Elgiz Karimov (Elgiz Kərimov) (January 5, 1971, Barda District, Azerbaijan – March 12, 1992, Nakhichevanik, Khojaly District, Azerbaijan) was the National Hero of Azerbaijan, and the warrior of the Karabakh war.

== Life ==
Elgiz Karimov was born on January 5, 1971, in Barda District, Azerbaijan. He was graduated from secondary school in 1987 and called up for military service. When Elgiz completed his military service and returned to Barda, he came back to the frontline voluntarily.
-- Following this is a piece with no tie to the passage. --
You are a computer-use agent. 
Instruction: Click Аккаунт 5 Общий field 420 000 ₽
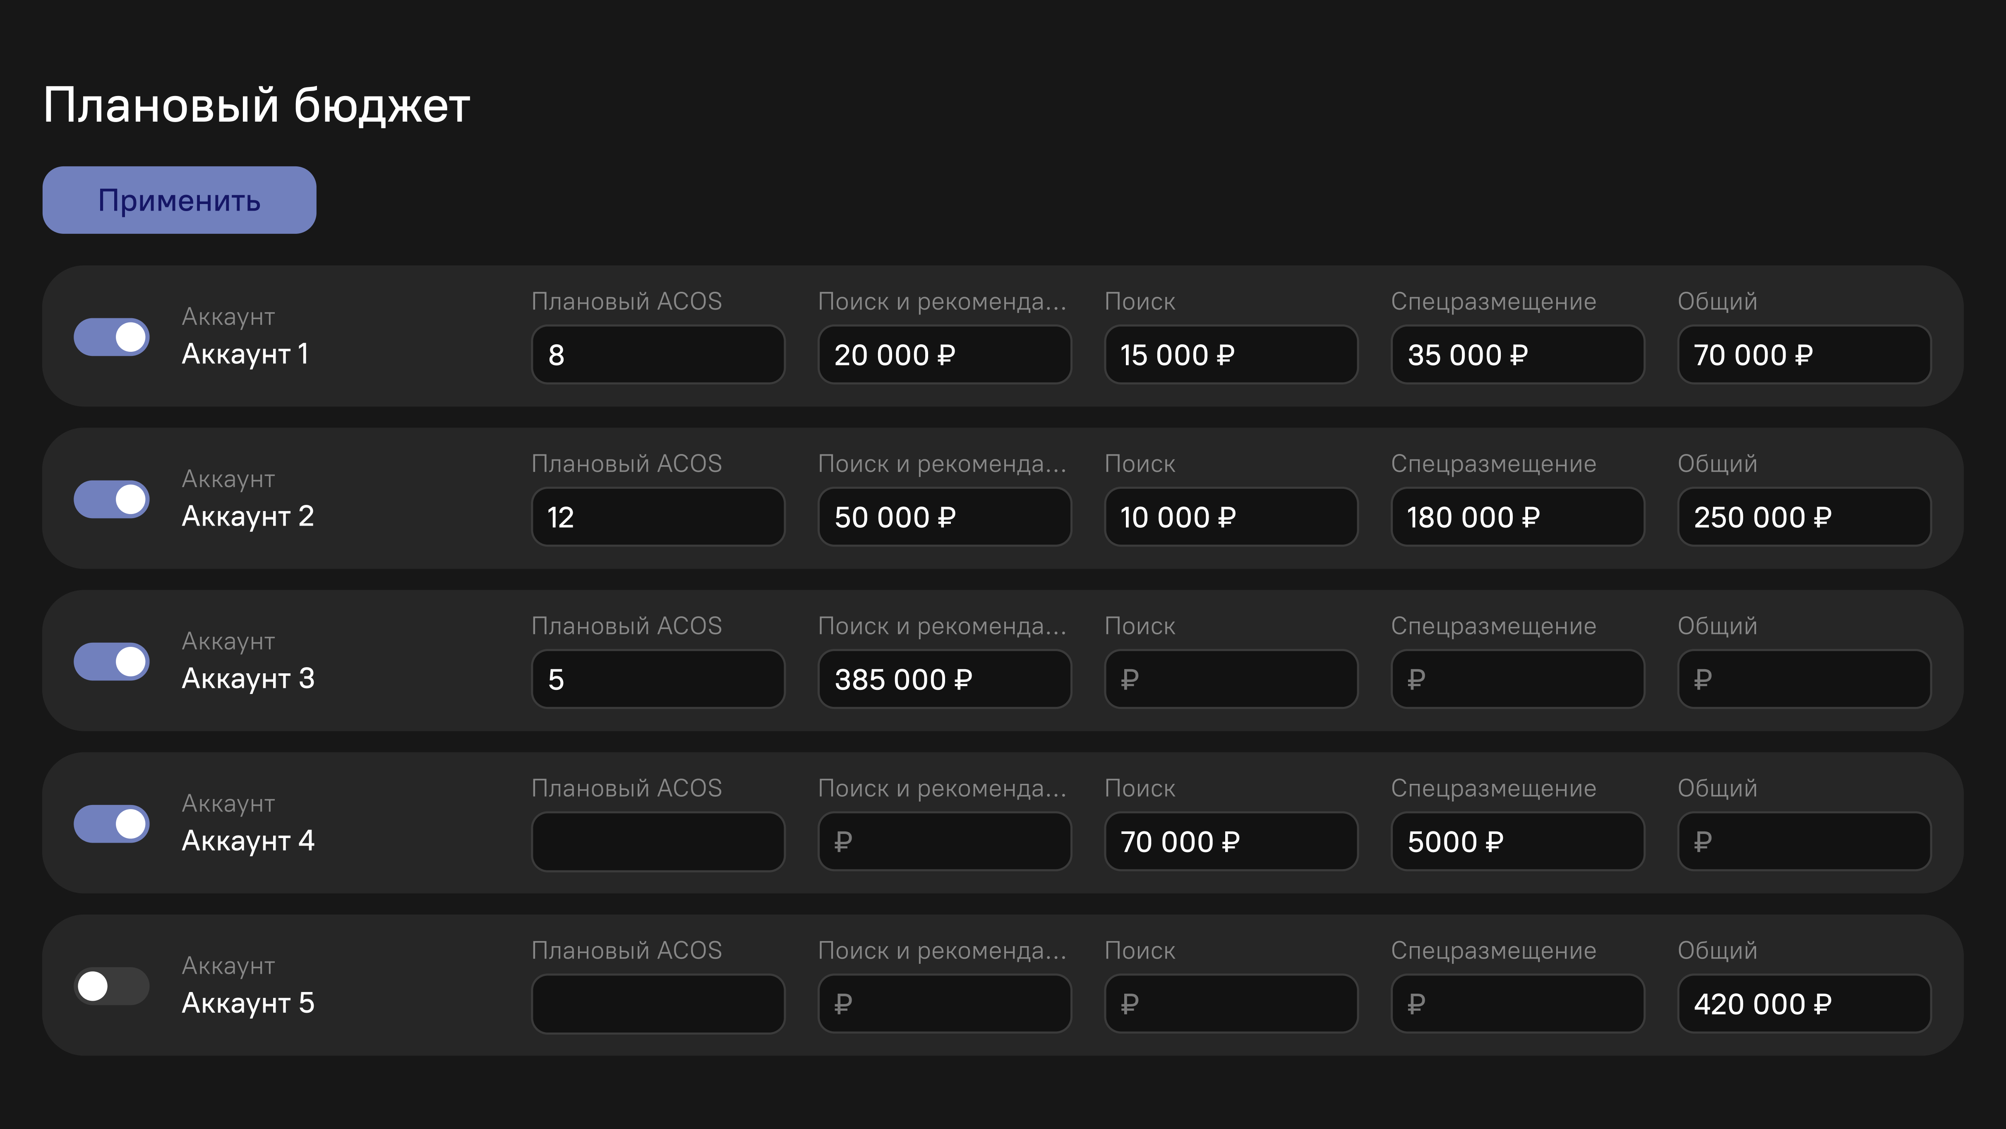(x=1804, y=1004)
In 1991 he was sent to self-defense battalions.

== Military activities ==
Elgiz Karimov participated in battles around Askeran. After this fight, he became so popular in the villages around Askeran. Elgiz Karimov, who had great enthusiasm in all his battles, came to the Nakhchivanli village of Khojali District to rescue the surrounding soldiers of Azerbaijani Army on March 12, 1992. After a hard battle lasting about an hour, the siege of the Armenians was broke out, and the soldiers were released. Elgiz Karimov was killed in this battle.

== Memorial ==
He was posthumously awarded the title of "National Hero of Azerbaijan" by Presidential Decree No. 833 dated 7 June 1992. He was buried in Barda District of Azerbaijan.

== See also ==
- First Nagorno-Karabakh War

== Sources ==
- Vugar Asgarov. Azərbaycanın Milli Qəhrəmanları (Yenidən işlənmiş II nəşr). Bakı: "Dərələyəz-M", 2010, səh. 149.